### DIRECTIONS
**A)** Answer these from the merge proposal below, marking each answer (i), (ii) or (iii) to match its question:
(i) At what revision was the branch merged?
(ii) Which of the three modified files has 93 lines added and 66 removed?
(iii) After the patch, roughly how many leaking tests remain when running bzr selftest -s bt.test_http?
**B)** Reproduce word for word everything in the merge proposal below from "I tried to modify" down to "comments get removed!".

[start PAGE]

Merge lp:~vila/bzr/405745-http-hangs into lp:bzr

Proposed by Vincent Ladeuil
Status: Merged
Merged at revision: 5396
Proposed branch: lp:~vila/bzr/405745-http-hangs
Merge into: lp:bzr
Diff against target: 254 lines (+99/-68)
3 files modified
NEWS (+3/-0)
bzrlib/tests/http_server.py (+93/-66)
bzrlib/tests/test_http.py (+3/-2)
To merge this branch: bzr merge lp:~vila/bzr/405745-http-hangs
Reviewer Review Type Date Requested Status
Andrew Bennetts Needs Fixing
Review via email: mp+13050@code.launchpad.net

This proposal supersedes a proposal from 2009-10-07.

To post a comment you must log in.
Revision history for this message
Vincent Ladeuil (vila) wrote : Posted in a previous version of this proposal

Thanks to Cris Boylan that keep nagging me on the problem, this patch
addresses the http tests hanging on AIX.

The crux of the issue is that shutdown() can be implemented differently on various systems
and we were trying to handle the socket from two different threads, which is frowned upon on AIX.

This patch stops the server more "manually" but more importantly more cleanly by
connecting to the server (allowing it to wake up from the listen() call and terminate
cleanly).

The server thread can now be joined without trouble reducing the leaking tests from ~300 to ~200
(when running bzr selftest -s bt.test_http).

Note that I didn't add any test here.
I tried to modify test_http.TestHTTPServer.test_server_start_and_stop to check
that no threads were leaked, but that just pointed out that the threading functions
active_count() and enumerate() are very happy to disagree about the number of active threads
even when called one after the other (I can't demonstrate it but I experimented it in ~5-10%
of my test runs).

Other submissions will follow shortly to address more leaks (first http/1.1, then ftp).

Revision history for this message
Andrew Bennetts (spiv) wrote : Posted in a previous version of this proposal

Looks good to me. Nice to see large scary comments get removed!

[end PAGE]
[start RECORD EXCERPTS]

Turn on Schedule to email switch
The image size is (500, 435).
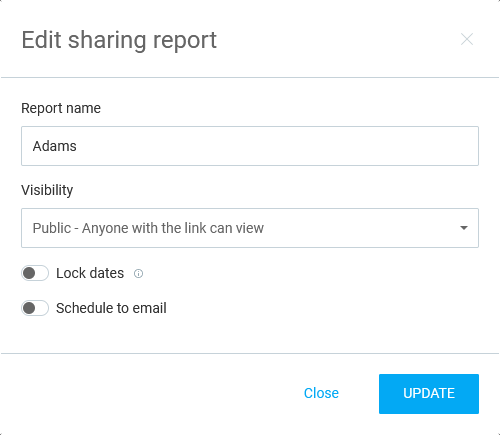35,308
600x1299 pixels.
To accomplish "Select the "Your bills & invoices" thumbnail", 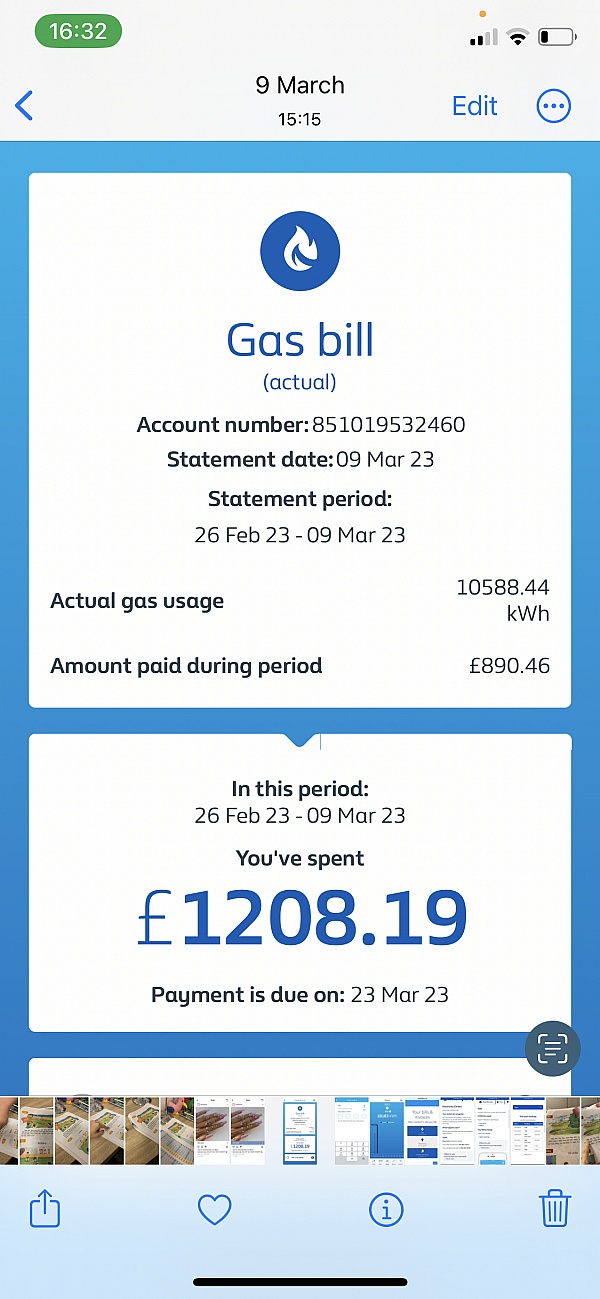I will pos(422,1130).
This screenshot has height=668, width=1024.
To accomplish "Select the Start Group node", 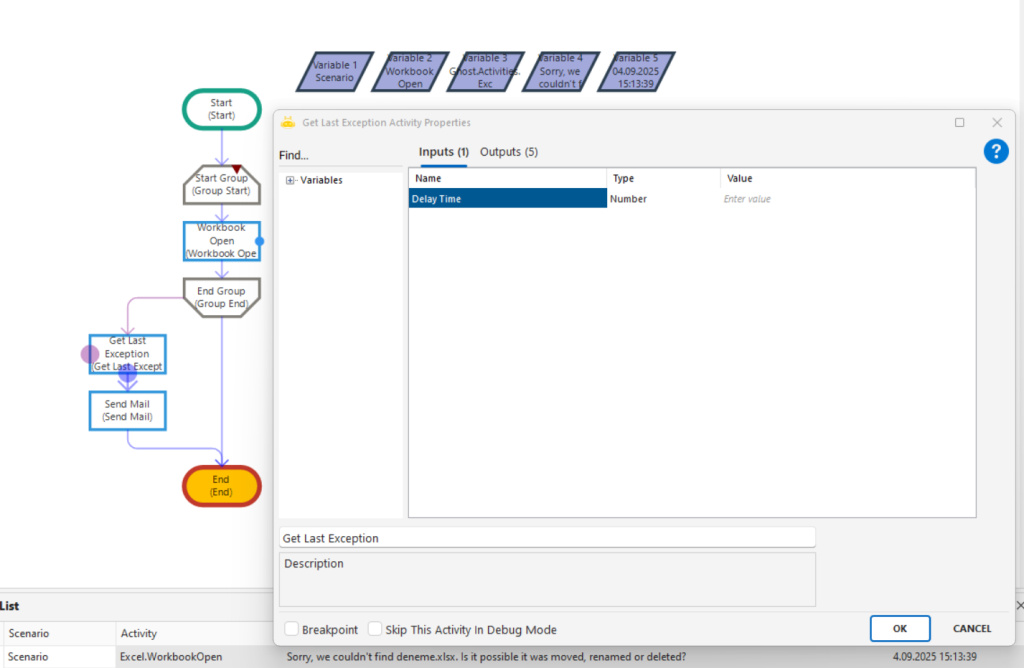I will click(x=221, y=184).
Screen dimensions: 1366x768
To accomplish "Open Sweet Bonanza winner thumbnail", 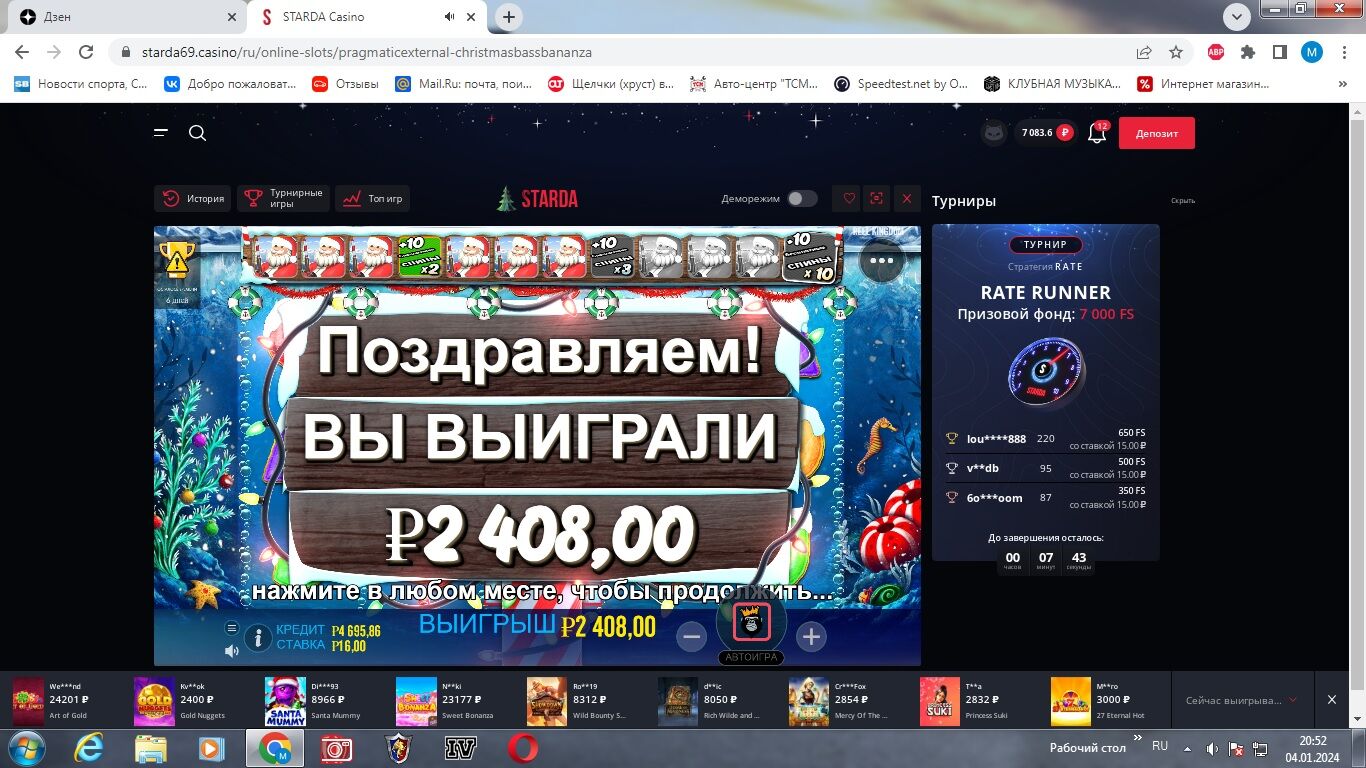I will tap(416, 701).
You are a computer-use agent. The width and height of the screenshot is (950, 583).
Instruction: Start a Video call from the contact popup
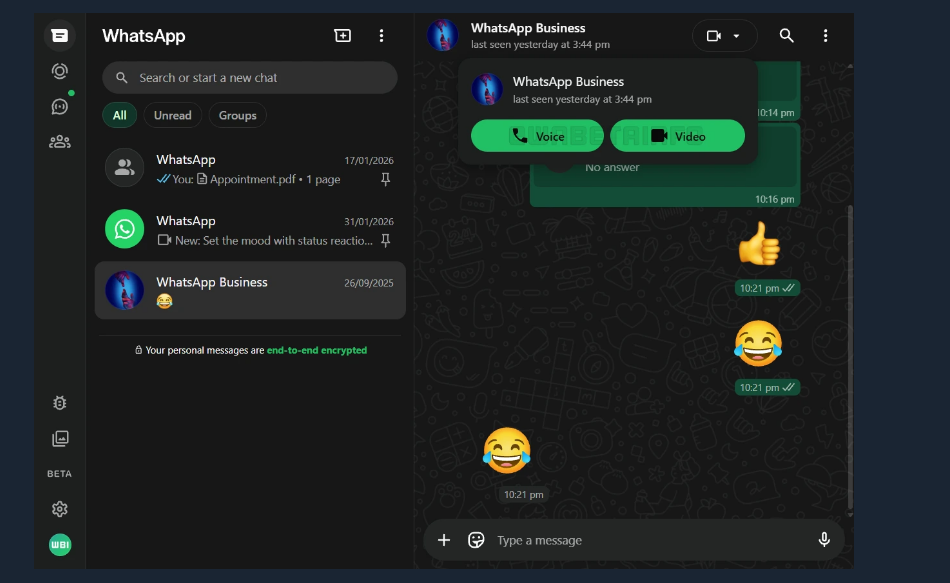click(x=678, y=135)
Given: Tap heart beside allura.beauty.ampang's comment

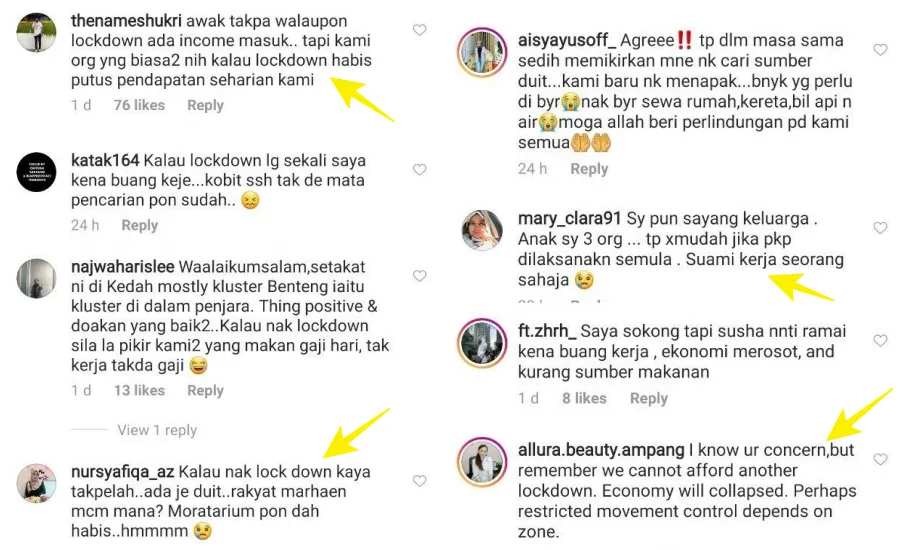Looking at the screenshot, I should click(880, 459).
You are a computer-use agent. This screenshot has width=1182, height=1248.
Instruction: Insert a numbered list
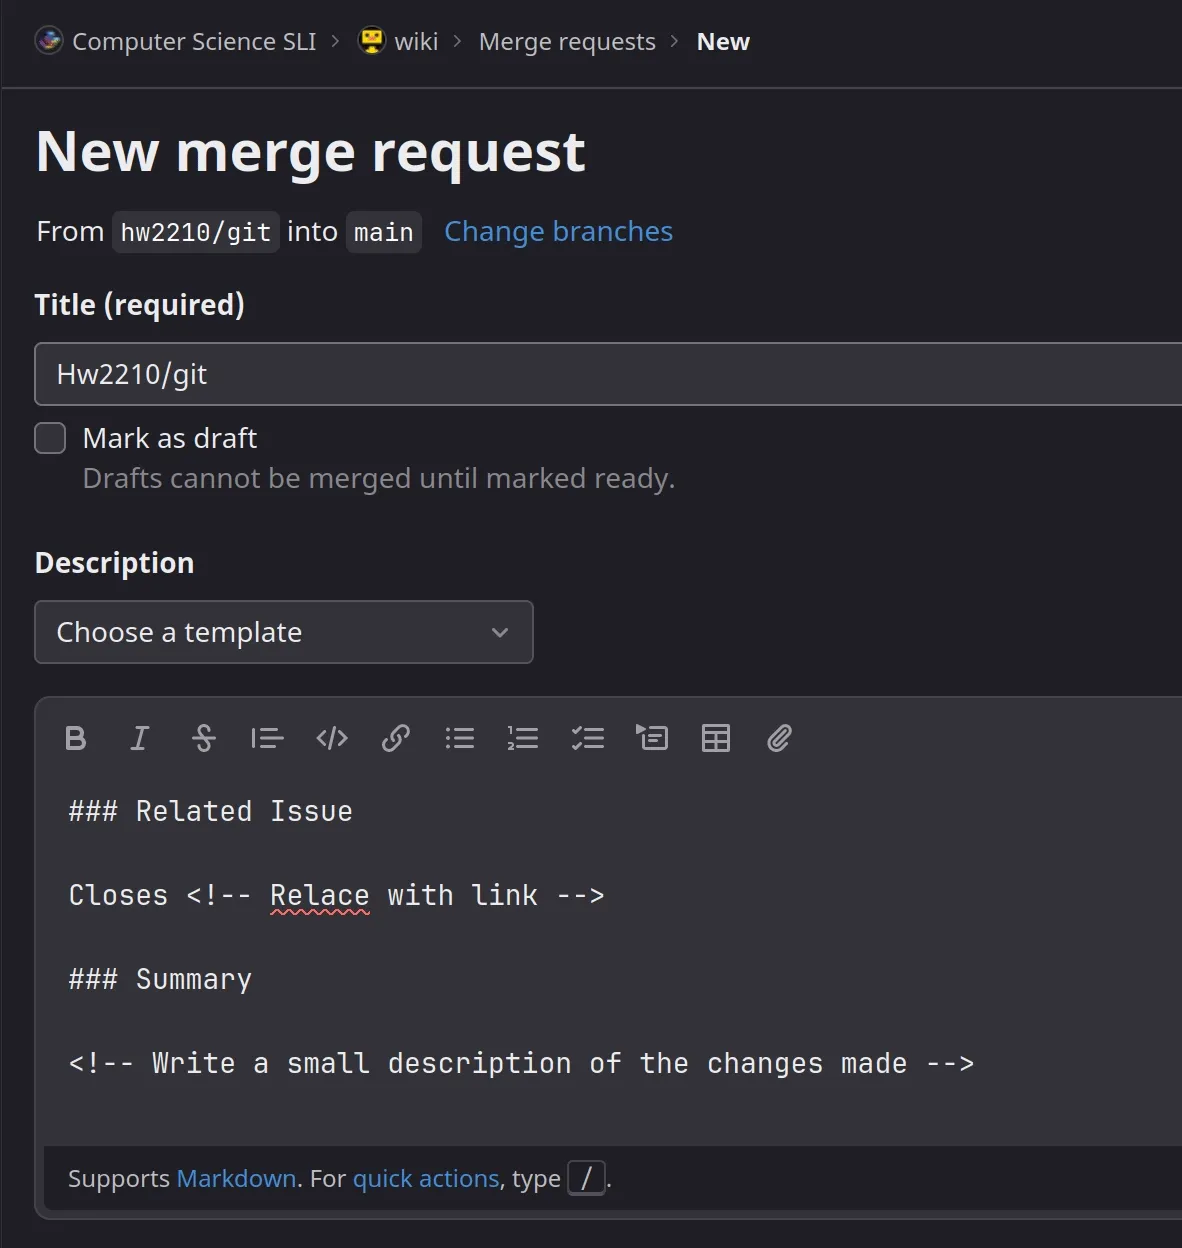click(523, 738)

[end RECORD EXCERPTS]

### SOLUTIONS TO THE EXERCISE
**A)**
(i) Revision 5396.
(ii) bzrlib/tests/http_server.py.
(iii) About 200, down from about 300.

**B)**
I tried to modify test_http.TestHTTPServer.test_server_start_and_stop to check
that no threads were leaked, but that just pointed out that the threading functions
active_count() and enumerate() are very happy to disagree about the number of active threads
even when called one after the other (I can't demonstrate it but I experimented it in ~5-10%
of my test runs).

Other submissions will follow shortly to address more leaks (first http/1.1, then ftp).

Revision history for this message
Andrew Bennetts (spiv) wrote : Posted in a previous version of this proposal

Looks good to me. Nice to see large scary comments get removed!